ミュリナは一瞬、目が点になった。金髪・赤毛・マロン色と髪の色はちがうが、父親を含め雰囲気のよく似た優男たちである。きりっとしていればいい男ぶりだろうに、弱気な性格が表情ににじみ出ているところがそっくりだ。
「おおー、伯爵の美しいお嬢さん! 清涼なる若き乙女よ!」
「解毒。解毒ですよ。お化粧夫人の毒素を、うるわしき乙女を見て解毒」
「お化粧夫人って……お父様をテラスに誘った、あの方?」
「ベルベビッチ侯爵夫人ですよ。無類の男好きなんですが、好みのタイプが限定されてるんです。おかげで……我々ふたりは……心安らかに社交の場に出ることがかなわず……」
「泣かないで子爵。贄仲間が増えたじゃないですか!」
「に、贄仲間……」
あえぐようにエモンティエ伯がつぶやいた。こころなしか、タイが乱れているような気がする。
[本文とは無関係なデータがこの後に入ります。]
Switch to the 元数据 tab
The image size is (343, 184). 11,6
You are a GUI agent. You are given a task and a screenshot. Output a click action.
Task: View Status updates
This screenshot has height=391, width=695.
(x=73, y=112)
「お父様、あのお化粧の厚いご夫人と、なんかしたんじゃないでしょうね?」
「ないないないないない! なんかされそうになったところをこのふたりに助けてもらったんだよう~」
「危機一髪でしたね」
「お化粧夫人に誘われて、人気のない場所に行ったらだめですよ。貞操の危機ですよ。僕なんかズボンまで下げられましたよ。あ……お嬢様の前で、失礼」
……社交界にはものすごいツワモノがいるようだ。
「そのベルベビッチ侯爵夫人は、今どちらへ?」
「仮面の補正に」
「は?」
「化粧直しです。一度化粧直しに行くと一時間は戻ってきませんから、今のところ安全です」
「今のうちに舞踏会を楽しまないと。お嬢様、次の曲お相手していただけませんか?」
「あっ、こら子爵! どさくさにまぎれてぬけがけを! 伯爵のお嬢さんは僕が狙っていたのにい!」
「申し込んだ者勝ちです!」
「ずるいずるい。僕に譲るって言ったくせに!」
金髪の子爵と赤毛の男爵が、ミュリナとのダンスの順番をめぐって言い争っている。
一刻前まで壁の花だったのがうそみたいだ。会場の誰からも相手にされず、ぼんやりしていた父親にも(ヘンな理由にしろ)話相手ができたみたいでほっとする。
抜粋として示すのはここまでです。